前橋市役所で観光パンフレットを入手し、まだ見ていない建築行脚をする。群馬県庁昭和庁舎、群馬会館、臨江閣、など。昭和庁舎では近代美術館のコレクションが入場料100円で観れた。モローの小品、フジタの油彩、そしてピカソの1枚に足が釘付けになってしまった。キュビズム時代の代表作「三人の音楽家」に通ずる圧倒的な構成力、抑制の効いた選び抜かれた色彩、下塗りをかすかに見せる大胆な筆致。残るだけのことはある。腐ってもピカソ・・・か。

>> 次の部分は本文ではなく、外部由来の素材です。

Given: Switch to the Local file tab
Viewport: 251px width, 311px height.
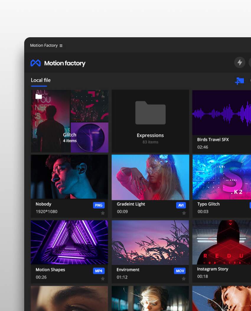Looking at the screenshot, I should tap(41, 80).
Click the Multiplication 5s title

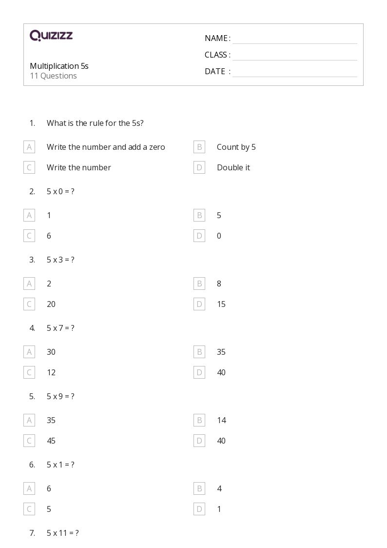point(59,66)
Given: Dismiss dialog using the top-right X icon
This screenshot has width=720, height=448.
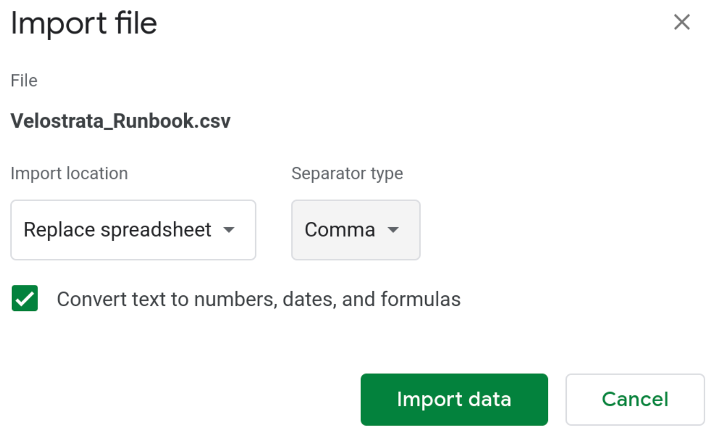Looking at the screenshot, I should pyautogui.click(x=681, y=22).
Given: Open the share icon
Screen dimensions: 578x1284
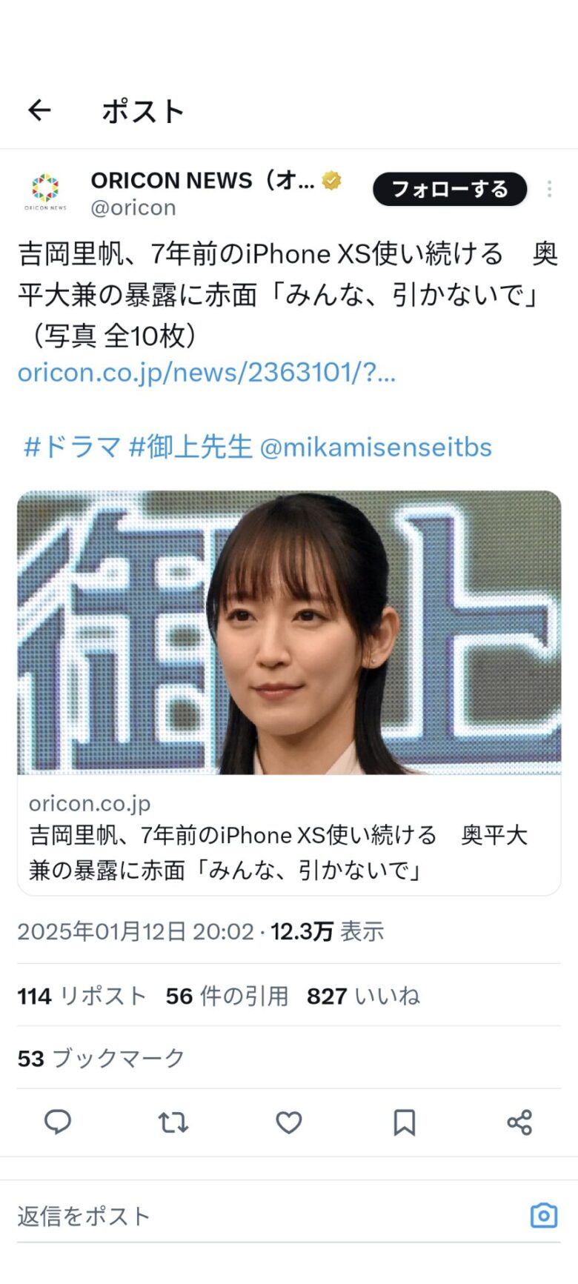Looking at the screenshot, I should tap(519, 1122).
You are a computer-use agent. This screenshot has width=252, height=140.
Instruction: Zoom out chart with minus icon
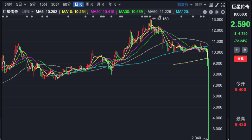tap(205, 12)
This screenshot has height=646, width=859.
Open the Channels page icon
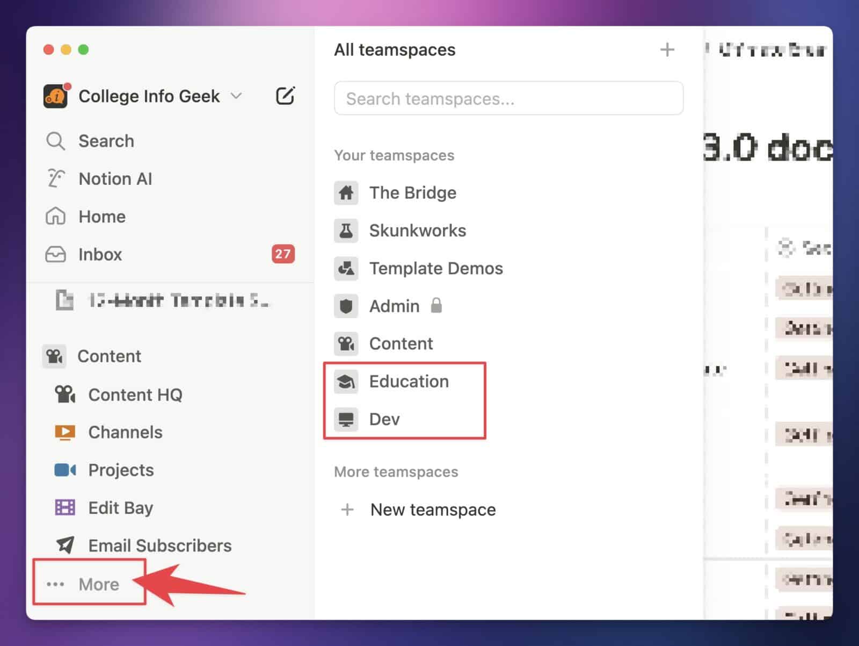[x=65, y=433]
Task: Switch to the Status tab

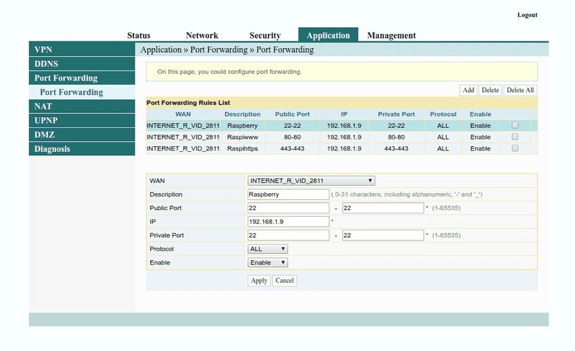Action: click(139, 36)
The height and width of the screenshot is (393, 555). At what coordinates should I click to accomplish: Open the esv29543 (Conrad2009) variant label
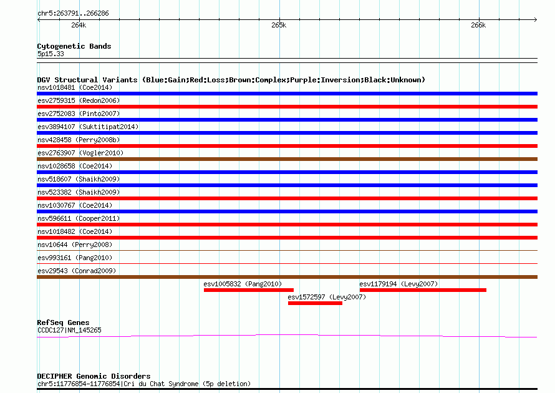(x=77, y=271)
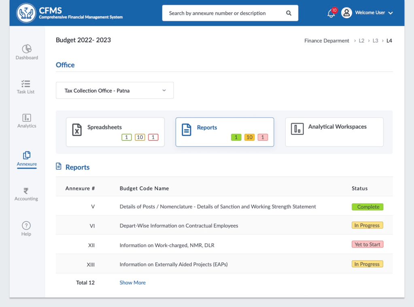Select the Reports tab card
This screenshot has height=307, width=414.
(x=225, y=132)
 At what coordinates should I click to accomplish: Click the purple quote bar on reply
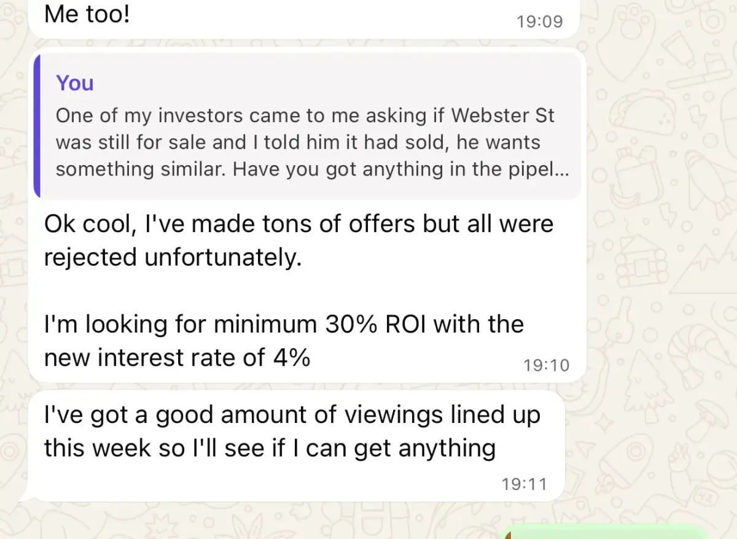click(37, 126)
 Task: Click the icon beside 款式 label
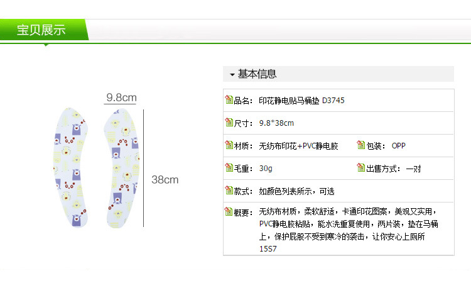229,191
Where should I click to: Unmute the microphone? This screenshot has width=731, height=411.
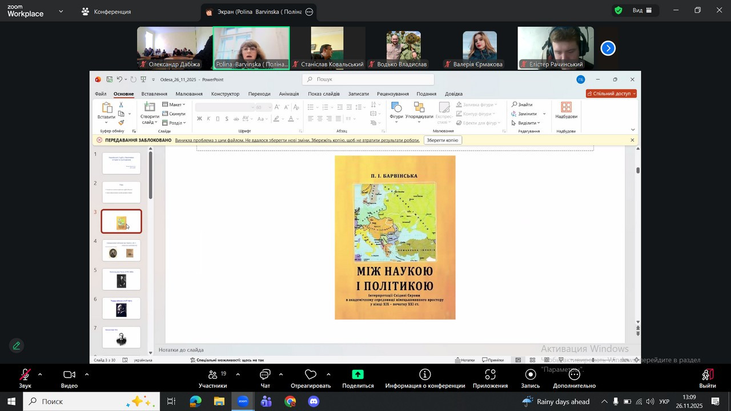click(25, 375)
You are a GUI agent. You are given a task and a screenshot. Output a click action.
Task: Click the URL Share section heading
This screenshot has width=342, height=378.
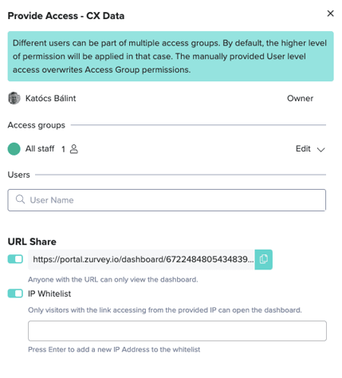click(32, 242)
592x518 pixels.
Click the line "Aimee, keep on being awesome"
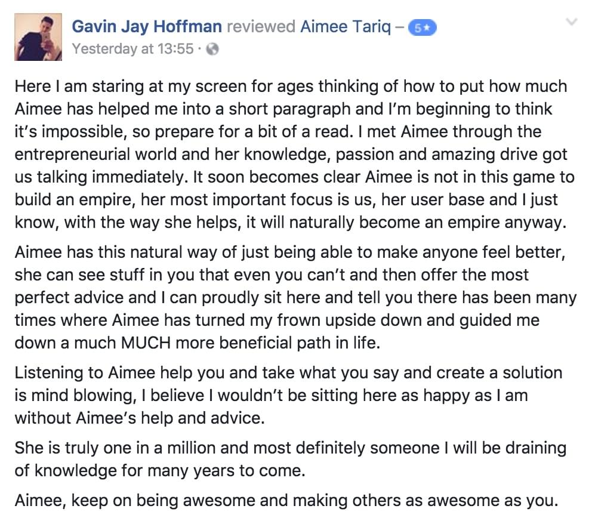coord(286,501)
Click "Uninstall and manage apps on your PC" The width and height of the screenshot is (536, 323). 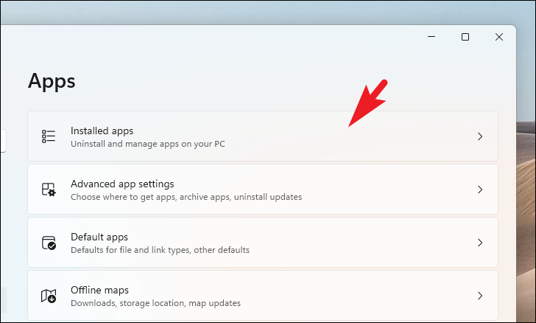[148, 144]
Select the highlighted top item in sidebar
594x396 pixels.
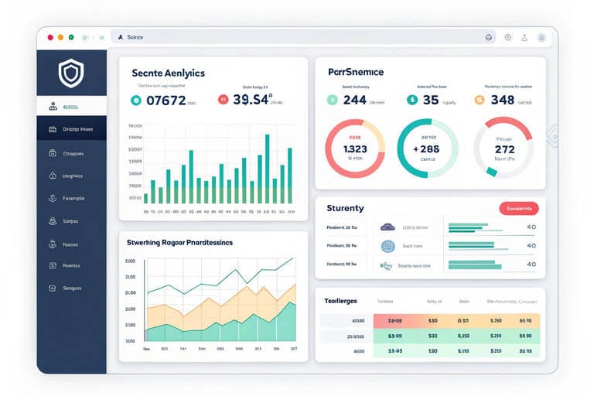(71, 107)
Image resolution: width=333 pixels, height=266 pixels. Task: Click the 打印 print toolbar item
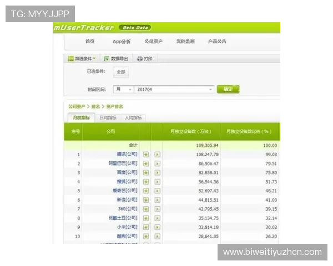[x=144, y=58]
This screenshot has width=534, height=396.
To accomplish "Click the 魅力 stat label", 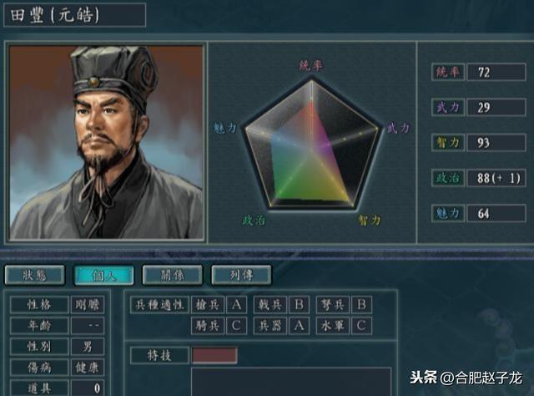I will (x=448, y=213).
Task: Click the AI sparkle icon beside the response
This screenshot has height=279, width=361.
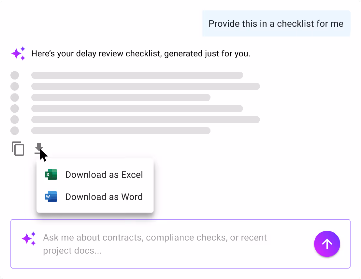Action: click(x=18, y=53)
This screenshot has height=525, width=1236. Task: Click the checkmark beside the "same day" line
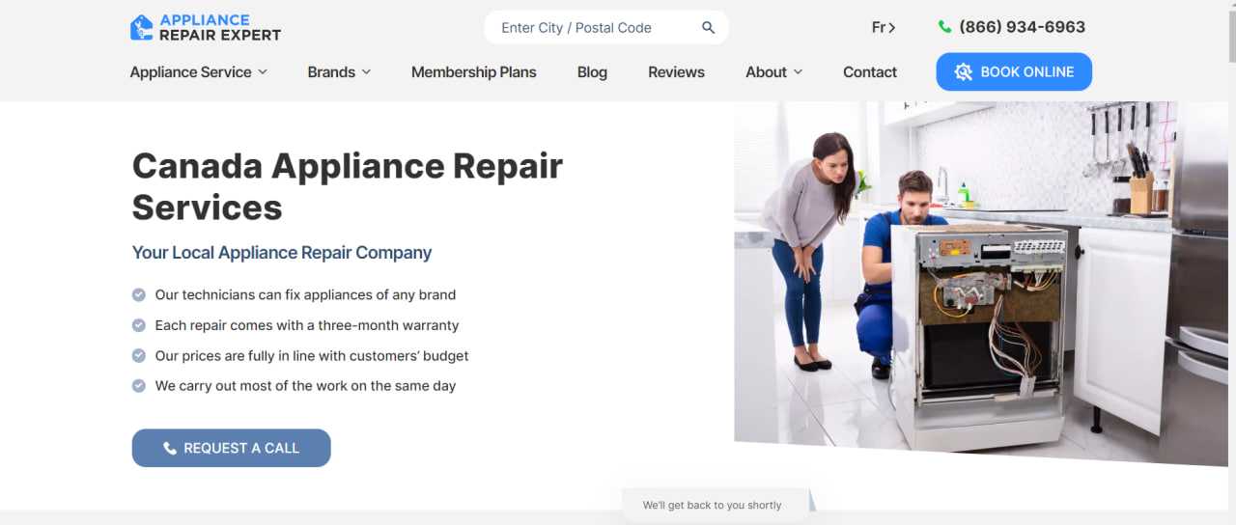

群馬県庁昭和庁舎、群馬会館は西洋建築を真似た石の建物だが、新庁舎はその形や色彩を相似形にして建てられているようだ。すなわち、西洋の2重コピーになる鉄筋コンクリートの建物である。パリの石造建築群はすでに100年の時を経ていまだ健在だが、さてこの庁舎はどのぐらい保つのだろうか?
臨江閣の別館は県内最大級の木造建築で、内部の大広間は圧巻だった。通し柱には中山道安中の杉並木のスギが払い下げで使われているそうだ。アトリエの通し柱もスギである。最近の木造ではみられないスギの使い方である。